- REQUIRED ACTION: Whatever the records contain, reproduce all of them exactly.

- DATA EXTRACTS:
════════

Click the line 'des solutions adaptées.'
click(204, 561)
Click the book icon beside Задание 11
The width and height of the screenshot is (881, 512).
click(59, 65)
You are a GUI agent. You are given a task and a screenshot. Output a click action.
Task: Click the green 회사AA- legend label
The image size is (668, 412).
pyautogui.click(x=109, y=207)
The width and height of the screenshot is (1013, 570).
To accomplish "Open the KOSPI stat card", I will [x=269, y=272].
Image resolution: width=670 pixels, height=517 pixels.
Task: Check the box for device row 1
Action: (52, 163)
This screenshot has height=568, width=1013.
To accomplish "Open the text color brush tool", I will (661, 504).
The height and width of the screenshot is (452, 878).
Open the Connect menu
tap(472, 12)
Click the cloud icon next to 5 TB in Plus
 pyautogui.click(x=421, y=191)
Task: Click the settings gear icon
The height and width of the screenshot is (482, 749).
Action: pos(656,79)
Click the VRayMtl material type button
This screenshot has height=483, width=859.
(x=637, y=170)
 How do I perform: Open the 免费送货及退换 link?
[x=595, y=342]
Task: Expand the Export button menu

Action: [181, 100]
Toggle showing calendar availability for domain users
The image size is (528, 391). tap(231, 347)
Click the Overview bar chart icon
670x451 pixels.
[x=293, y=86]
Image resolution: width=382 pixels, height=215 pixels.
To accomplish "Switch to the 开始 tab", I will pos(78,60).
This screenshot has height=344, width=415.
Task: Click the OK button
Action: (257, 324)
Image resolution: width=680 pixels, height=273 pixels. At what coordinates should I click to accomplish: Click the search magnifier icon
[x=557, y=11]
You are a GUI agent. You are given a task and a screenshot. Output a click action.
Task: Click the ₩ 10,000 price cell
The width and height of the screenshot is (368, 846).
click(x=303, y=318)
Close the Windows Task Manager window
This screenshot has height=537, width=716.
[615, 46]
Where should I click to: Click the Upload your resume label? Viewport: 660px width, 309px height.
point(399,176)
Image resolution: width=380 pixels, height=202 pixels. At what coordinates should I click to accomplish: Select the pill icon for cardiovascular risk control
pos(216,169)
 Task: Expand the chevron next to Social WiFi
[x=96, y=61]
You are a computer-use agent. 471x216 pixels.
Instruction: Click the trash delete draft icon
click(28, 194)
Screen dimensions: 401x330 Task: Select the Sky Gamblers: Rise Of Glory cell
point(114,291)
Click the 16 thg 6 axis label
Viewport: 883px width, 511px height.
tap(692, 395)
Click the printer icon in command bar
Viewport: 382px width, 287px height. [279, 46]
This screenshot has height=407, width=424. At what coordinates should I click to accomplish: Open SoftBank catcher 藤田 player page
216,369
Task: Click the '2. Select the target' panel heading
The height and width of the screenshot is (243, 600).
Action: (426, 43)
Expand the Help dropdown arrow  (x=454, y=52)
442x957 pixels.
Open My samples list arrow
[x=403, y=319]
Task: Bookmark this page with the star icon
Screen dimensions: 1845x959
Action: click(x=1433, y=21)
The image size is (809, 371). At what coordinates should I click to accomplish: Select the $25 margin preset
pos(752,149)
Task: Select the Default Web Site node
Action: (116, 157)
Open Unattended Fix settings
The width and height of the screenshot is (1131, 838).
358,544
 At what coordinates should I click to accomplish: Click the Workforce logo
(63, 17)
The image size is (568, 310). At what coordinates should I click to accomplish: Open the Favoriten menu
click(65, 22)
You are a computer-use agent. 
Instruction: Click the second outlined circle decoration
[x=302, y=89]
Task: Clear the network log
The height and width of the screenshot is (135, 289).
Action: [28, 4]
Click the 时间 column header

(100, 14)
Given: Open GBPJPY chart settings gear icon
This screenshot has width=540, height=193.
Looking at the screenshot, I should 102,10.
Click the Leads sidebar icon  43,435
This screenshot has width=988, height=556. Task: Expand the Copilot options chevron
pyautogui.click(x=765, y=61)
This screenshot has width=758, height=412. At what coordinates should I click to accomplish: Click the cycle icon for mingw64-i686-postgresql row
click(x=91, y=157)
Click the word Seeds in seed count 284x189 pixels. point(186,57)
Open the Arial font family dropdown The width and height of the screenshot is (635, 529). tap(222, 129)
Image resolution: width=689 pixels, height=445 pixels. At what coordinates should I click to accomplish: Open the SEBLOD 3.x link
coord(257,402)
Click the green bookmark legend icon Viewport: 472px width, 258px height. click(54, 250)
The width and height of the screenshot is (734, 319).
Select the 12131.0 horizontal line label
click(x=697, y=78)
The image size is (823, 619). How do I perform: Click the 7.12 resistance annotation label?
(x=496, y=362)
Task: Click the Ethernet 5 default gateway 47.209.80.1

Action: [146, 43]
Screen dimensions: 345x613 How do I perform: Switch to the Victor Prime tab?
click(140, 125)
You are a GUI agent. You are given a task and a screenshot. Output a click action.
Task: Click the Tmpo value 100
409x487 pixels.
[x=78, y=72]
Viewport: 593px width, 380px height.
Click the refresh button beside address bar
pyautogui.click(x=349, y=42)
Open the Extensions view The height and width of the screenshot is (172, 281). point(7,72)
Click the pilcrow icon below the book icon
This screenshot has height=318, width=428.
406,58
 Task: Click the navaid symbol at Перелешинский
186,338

════════

- OUTPUT OF THE TASK:
Click the line 'des solutions adaptées.'
click(204, 561)
Click the book icon beside Задание 11
The width and height of the screenshot is (881, 512).
click(59, 65)
You are a GUI agent. You are given a task and a screenshot. Output a click action.
Task: Click the green 회사AA- legend label
The image size is (668, 412).
pyautogui.click(x=109, y=207)
The width and height of the screenshot is (1013, 570).
To accomplish "Open the KOSPI stat card", I will [x=269, y=272].
Image resolution: width=670 pixels, height=517 pixels.
Task: Check the box for device row 1
Action: (52, 163)
This screenshot has height=568, width=1013.
To accomplish "Open the text color brush tool", I will (661, 504).
The height and width of the screenshot is (452, 878).
Open the Connect menu
tap(472, 12)
Click the cloud icon next to 5 TB in Plus
 pyautogui.click(x=421, y=191)
Task: Click the settings gear icon
The height and width of the screenshot is (482, 749).
Action: pos(656,79)
Click the VRayMtl material type button
This screenshot has height=483, width=859.
(x=637, y=170)
 How do I perform: Open the 免费送货及退换 link?
[x=595, y=342]
Task: Expand the Export button menu

Action: [181, 100]
Toggle showing calendar availability for domain users
The image size is (528, 391). tap(231, 347)
Click the Overview bar chart icon
670x451 pixels.
[x=293, y=86]
Image resolution: width=382 pixels, height=215 pixels.
To accomplish "Switch to the 开始 tab", I will pos(78,60).
This screenshot has height=344, width=415.
Task: Click the OK button
Action: (257, 324)
Image resolution: width=680 pixels, height=273 pixels. At what coordinates should I click to accomplish: Click the search magnifier icon
[x=557, y=11]
You are a GUI agent. You are given a task and a screenshot. Output a click action.
Task: Click the ₩ 10,000 price cell
The width and height of the screenshot is (368, 846).
click(x=303, y=318)
Close the Windows Task Manager window
This screenshot has height=537, width=716.
[615, 46]
Where should I click to: Click the Upload your resume label? Viewport: 660px width, 309px height.
point(399,176)
Image resolution: width=380 pixels, height=202 pixels. At what coordinates should I click to accomplish: Select the pill icon for cardiovascular risk control
pos(216,169)
 Task: Expand the chevron next to Social WiFi
[x=96, y=61]
You are a computer-use agent. 471x216 pixels.
Instruction: Click the trash delete draft icon
click(28, 194)
Screen dimensions: 401x330 Task: Select the Sky Gamblers: Rise Of Glory cell
point(114,291)
Click the 16 thg 6 axis label
Viewport: 883px width, 511px height.
tap(692, 395)
Click the printer icon in command bar
Viewport: 382px width, 287px height. [279, 46]
This screenshot has height=407, width=424. At what coordinates should I click to accomplish: Open SoftBank catcher 藤田 player page
216,369
Task: Click the '2. Select the target' panel heading
The height and width of the screenshot is (243, 600).
Action: (426, 43)
Expand the Help dropdown arrow  (x=454, y=52)
442x957 pixels.
Open My samples list arrow
[x=403, y=319]
Task: Bookmark this page with the star icon
Screen dimensions: 1845x959
Action: click(x=1433, y=21)
The image size is (809, 371). At what coordinates should I click to accomplish: Select the $25 margin preset
pos(752,149)
Task: Select the Default Web Site node
Action: (116, 157)
Open Unattended Fix settings
The width and height of the screenshot is (1131, 838).
358,544
 At what coordinates should I click to accomplish: Click the Workforce logo
(63, 17)
The image size is (568, 310). At what coordinates should I click to accomplish: Open the Favoriten menu
click(65, 22)
You are a computer-use agent. 
Instruction: Click the second outlined circle decoration
[x=302, y=89]
Task: Clear the network log
The height and width of the screenshot is (135, 289).
Action: [28, 4]
Click the 时间 column header

(100, 14)
Given: Open GBPJPY chart settings gear icon
This screenshot has width=540, height=193.
Looking at the screenshot, I should 102,10.
Click the Leads sidebar icon  43,435
This screenshot has width=988, height=556. Task: Expand the Copilot options chevron
pyautogui.click(x=765, y=61)
This screenshot has width=758, height=412. At what coordinates should I click to accomplish: Click the cycle icon for mingw64-i686-postgresql row
click(x=91, y=157)
Click the word Seeds in seed count 284x189 pixels. point(186,57)
Open the Arial font family dropdown The width and height of the screenshot is (635, 529). tap(222, 129)
Image resolution: width=689 pixels, height=445 pixels. At what coordinates should I click to accomplish: Open the SEBLOD 3.x link
coord(257,402)
Click the green bookmark legend icon Viewport: 472px width, 258px height. click(54, 250)
The width and height of the screenshot is (734, 319).
Select the 12131.0 horizontal line label
click(x=697, y=78)
The image size is (823, 619). How do I perform: Click the 7.12 resistance annotation label?
(x=496, y=362)
Task: Click the Ethernet 5 default gateway 47.209.80.1

Action: [146, 43]
Screen dimensions: 345x613 How do I perform: Switch to the Victor Prime tab?
click(140, 125)
You are a GUI agent. You are given a task and a screenshot. Output a click action.
Task: Click the Tmpo value 100
409x487 pixels.
[x=78, y=72]
Viewport: 593px width, 380px height.
Click the refresh button beside address bar
pyautogui.click(x=349, y=42)
Open the Extensions view The height and width of the screenshot is (172, 281). point(7,72)
Click the pilcrow icon below the book icon
This screenshot has height=318, width=428.
406,58
 Task: Click the navaid symbol at Перелешинский
186,338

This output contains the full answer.